ExtremeEarth

From Copernicus Big Data to Extreme Earth Analytics

Rapidly increasing volumes of diverse data from distributed sources create challenges for extracting valuable knowledge and commercial value from data. This calls for novel methods, approaches and engineering paradigms in analytics and data management. As the success will require not only efficient data processing and management, but also sufficient computing capacity and connectivity, a coordinated action with all related areas is necessary and will contribute to a European leadership in these areas.

Specific Challenge in Big Data technologies and extreme-scale analytics
ExtremeEarth is a H2020 proposal in the area of ICT addressing the call
ICT-12-2018-2020: Big Data technologies and extreme-scale analytics.

ExtremeEarth addresses this challenge directly since it concentrates on Copernicus data, probably the most paradigmatic case of big open data in the European Union today. The extraction of knowledge and commercial value from Copernicus data is of utmost importance for the European industry and society. ExtremeEarth addresses this issue explicitly through its two use cases that bring together the Food Security and Polar TEPs. Knowledge extraction is done through deep learning techniques that work at the extreme scale of data expected in Copernicus.

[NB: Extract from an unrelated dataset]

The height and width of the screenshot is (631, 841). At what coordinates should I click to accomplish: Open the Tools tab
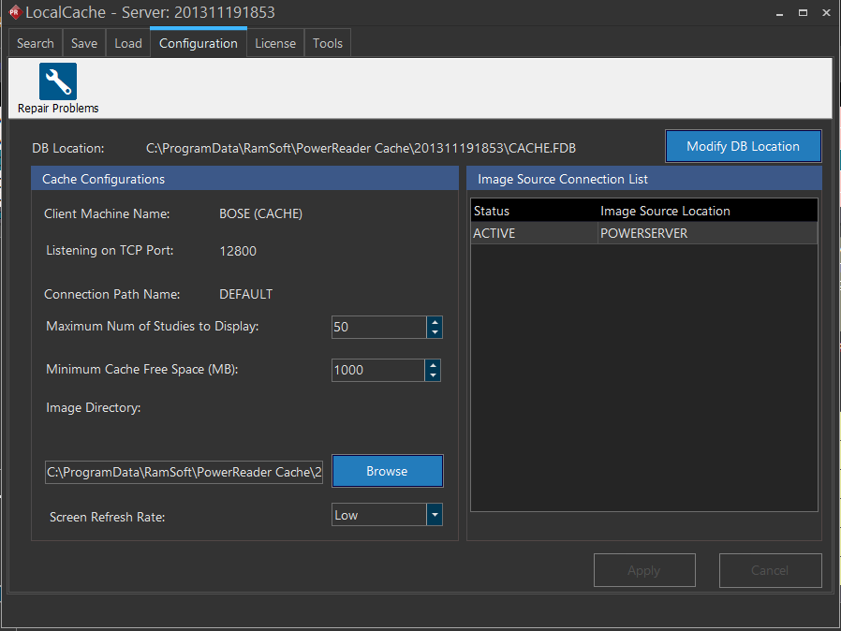328,43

ExtremeEarth also addresses the management of the information and knowledge extracted from Copernicus data using Semantic Web and Linked Data technologies. The implementation of these technologies in the European Hopsworks data platform will enable the computation of extreme geospatial analytics on top of Copernicus information and knowledge.

ExtremeEarth is based on state-of-the-art technologies from the research areas of Remote Sensing, Deep Learning, Big Data, Distributed Systems, Semantic Web and Linked Geospatial Data. Existing implementations of these technologies by project partners will be re-engineered so that they scale to the big data, information, knowledge and extreme earth analytics of the Copernicus setting. A major role in going beyond the current state of the art in all these areas, especially when addressing data volume and scale-out deep learning, will be played by the Hopsworks Data Platform of partners KTH and Logical Clocks. Hopsworks is a platform for managing data, compute and GPUs in a data centre setting. Hopsworks can scale to store an order of magnitude more data than existing Hadoop clusters and works in harmony with other open source big data and deep learning systems such as Spark, TensorFlow, Keras, TensorFlowOnSpark and Horovod.